#### [Условие задачи]
Отредактируйте фрагмент от слов «Откровения девственницы, описанные» до слов «в школу презерватив.», заменив «десять» на «одиннадцать», и приведите этот участок целиком.

Откровения девственницы, описанные ею уже после потери статуса! Не то чтобы ты вынес из ее девических бредней что-то новое, но читать это едва ли не интереснее, чем интервью с Игнашевичем (и да минует нас божья кара за эти еретические слова!)
О том, как делаются дети, я узнала в десять лет. До этого я думала, что от поцелуев. Я точно знала: если герой целует героиню, то на следующей странице она уже укачивает на руках румяного малыша. И еще обычно почему-то плачет.
Каким образом я ухитрилась не замечать постельных сцен в кино и глубокомысленных разговоров шепотом в школе — я не знаю. Но факт остается фактом: мою святую невинность изо всех сил охраняли ангелы.
Ангелы сдались, когда Кэрол принесла в школу презерватив.
«А что это такое?» — спросила я.
Если вы когда-нибудь захотите почувствовать себя отщепенцем и изгоем общества — придите в начальную школу Роял Рассел и спросите, что такое презерватив.
Явившись домой в расстроенных чувствах, я незамедлительно потребовала разъяснений у мамы. Мама вздохнула и, отложив в сторону книгу про космических пиратов, как могла посвятила свою дочь в великую тайну размножения.
К сожалению, она оперировала в основном термином «писечка». Думаю, этот факт задержал начало моей половой жизни года на три.

#### [Исходные данные]
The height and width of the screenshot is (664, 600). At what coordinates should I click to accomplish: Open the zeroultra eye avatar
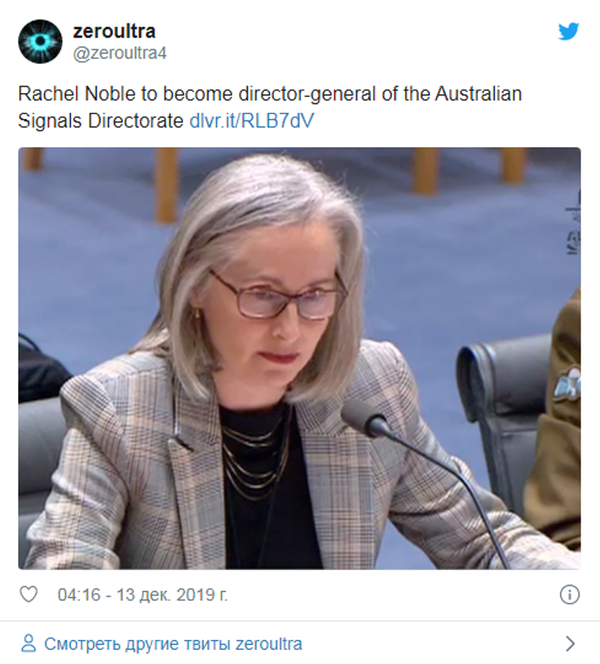point(40,42)
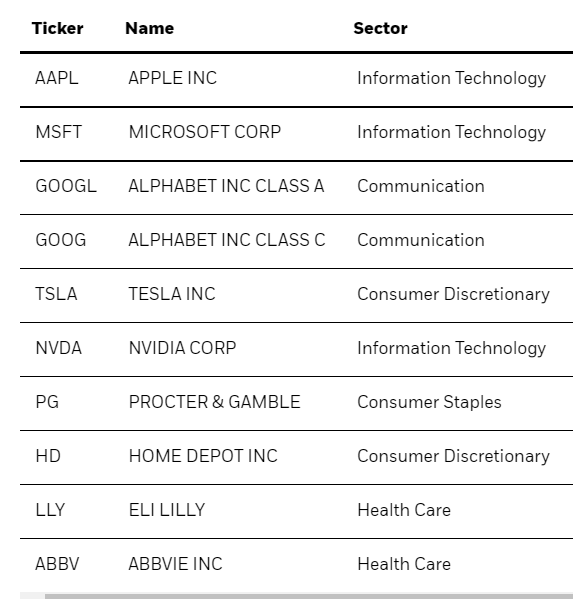Sort table by Sector column header

[380, 28]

#### [Результат выполнения]
Откровения девственницы, описанные ею уже после потери статуса! Не то чтобы ты вынес из ее девических бредней что-то новое, но читать это едва ли не интереснее, чем интервью с Игнашевичем (и да минует нас божья кара за эти еретические слова!)
О том, как делаются дети, я узнала в одиннадцать лет. До этого я думала, что от поцелуев. Я точно знала: если герой целует героиню, то на следующей странице она уже укачивает на руках румяного малыша. И еще обычно почему-то плачет.
Каким образом я ухитрилась не замечать постельных сцен в кино и глубокомысленных разговоров шепотом в школе — я не знаю. Но факт остается фактом: мою святую невинность изо всех сил охраняли ангелы.
Ангелы сдались, когда Кэрол принесла в школу презерватив.